DATA EXTRACT:
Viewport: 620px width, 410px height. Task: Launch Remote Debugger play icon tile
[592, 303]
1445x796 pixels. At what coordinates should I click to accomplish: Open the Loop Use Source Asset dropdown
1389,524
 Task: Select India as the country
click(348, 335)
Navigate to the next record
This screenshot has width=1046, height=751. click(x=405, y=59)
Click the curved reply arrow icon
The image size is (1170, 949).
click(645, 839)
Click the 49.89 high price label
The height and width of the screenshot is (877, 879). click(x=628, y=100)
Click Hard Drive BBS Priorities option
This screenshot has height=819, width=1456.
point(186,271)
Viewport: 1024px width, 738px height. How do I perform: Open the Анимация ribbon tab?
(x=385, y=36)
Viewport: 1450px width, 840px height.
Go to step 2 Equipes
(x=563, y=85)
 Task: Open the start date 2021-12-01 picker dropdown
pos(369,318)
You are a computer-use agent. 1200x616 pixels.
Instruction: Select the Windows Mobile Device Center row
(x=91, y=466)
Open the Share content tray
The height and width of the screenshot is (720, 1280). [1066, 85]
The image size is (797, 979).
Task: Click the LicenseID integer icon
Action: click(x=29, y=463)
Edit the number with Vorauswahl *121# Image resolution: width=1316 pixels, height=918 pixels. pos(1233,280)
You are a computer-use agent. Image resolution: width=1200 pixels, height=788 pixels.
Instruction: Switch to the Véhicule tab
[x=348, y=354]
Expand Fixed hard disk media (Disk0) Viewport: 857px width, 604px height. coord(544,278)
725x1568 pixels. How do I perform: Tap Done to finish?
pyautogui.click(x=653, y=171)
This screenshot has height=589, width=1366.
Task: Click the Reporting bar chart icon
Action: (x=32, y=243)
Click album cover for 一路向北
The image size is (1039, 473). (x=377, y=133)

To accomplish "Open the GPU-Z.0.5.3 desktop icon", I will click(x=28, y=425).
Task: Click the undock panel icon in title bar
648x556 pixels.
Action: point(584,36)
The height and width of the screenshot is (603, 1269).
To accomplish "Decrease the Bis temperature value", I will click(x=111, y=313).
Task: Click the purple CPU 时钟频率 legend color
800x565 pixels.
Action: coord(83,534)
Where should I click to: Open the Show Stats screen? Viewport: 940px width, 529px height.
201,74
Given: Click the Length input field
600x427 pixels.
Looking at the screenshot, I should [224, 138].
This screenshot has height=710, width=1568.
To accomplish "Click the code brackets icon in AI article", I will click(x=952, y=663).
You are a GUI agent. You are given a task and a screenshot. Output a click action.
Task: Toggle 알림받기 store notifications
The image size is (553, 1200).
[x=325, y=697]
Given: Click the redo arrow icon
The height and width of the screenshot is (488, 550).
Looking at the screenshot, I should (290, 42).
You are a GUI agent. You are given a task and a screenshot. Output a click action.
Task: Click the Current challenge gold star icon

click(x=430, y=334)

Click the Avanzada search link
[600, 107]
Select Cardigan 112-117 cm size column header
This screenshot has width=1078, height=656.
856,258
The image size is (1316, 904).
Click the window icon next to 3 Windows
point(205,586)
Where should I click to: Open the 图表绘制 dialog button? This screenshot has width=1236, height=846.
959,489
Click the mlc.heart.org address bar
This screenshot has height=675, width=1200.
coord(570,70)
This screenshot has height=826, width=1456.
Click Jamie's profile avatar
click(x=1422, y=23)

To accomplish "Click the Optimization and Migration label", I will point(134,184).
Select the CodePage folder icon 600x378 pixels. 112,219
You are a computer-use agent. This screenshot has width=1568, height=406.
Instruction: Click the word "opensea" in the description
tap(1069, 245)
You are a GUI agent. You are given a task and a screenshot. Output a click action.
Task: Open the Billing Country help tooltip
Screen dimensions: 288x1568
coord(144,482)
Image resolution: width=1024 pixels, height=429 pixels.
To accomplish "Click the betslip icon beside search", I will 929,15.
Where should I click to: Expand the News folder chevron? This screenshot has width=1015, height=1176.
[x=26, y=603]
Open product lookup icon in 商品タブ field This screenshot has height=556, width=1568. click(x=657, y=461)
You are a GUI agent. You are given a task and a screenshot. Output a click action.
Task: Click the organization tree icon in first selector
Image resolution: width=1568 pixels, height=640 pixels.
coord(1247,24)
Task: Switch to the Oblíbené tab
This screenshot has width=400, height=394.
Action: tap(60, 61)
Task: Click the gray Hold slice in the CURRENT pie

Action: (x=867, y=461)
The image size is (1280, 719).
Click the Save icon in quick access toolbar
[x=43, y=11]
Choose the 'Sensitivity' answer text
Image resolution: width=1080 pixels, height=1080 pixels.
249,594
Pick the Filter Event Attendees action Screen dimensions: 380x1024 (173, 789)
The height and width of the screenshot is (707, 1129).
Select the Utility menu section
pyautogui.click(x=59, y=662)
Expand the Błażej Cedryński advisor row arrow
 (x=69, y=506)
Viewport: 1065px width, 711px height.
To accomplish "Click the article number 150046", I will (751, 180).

TASK ITEM:
Whenever a line of the data above includes the word "number", copy that line.

RESPONSE TO THE EXERCISE:
Edit the number with Vorauswahl *121# Image resolution: width=1316 pixels, height=918 pixels. pos(1233,280)
To accomplish "Click the article number 150046", I will (751, 180).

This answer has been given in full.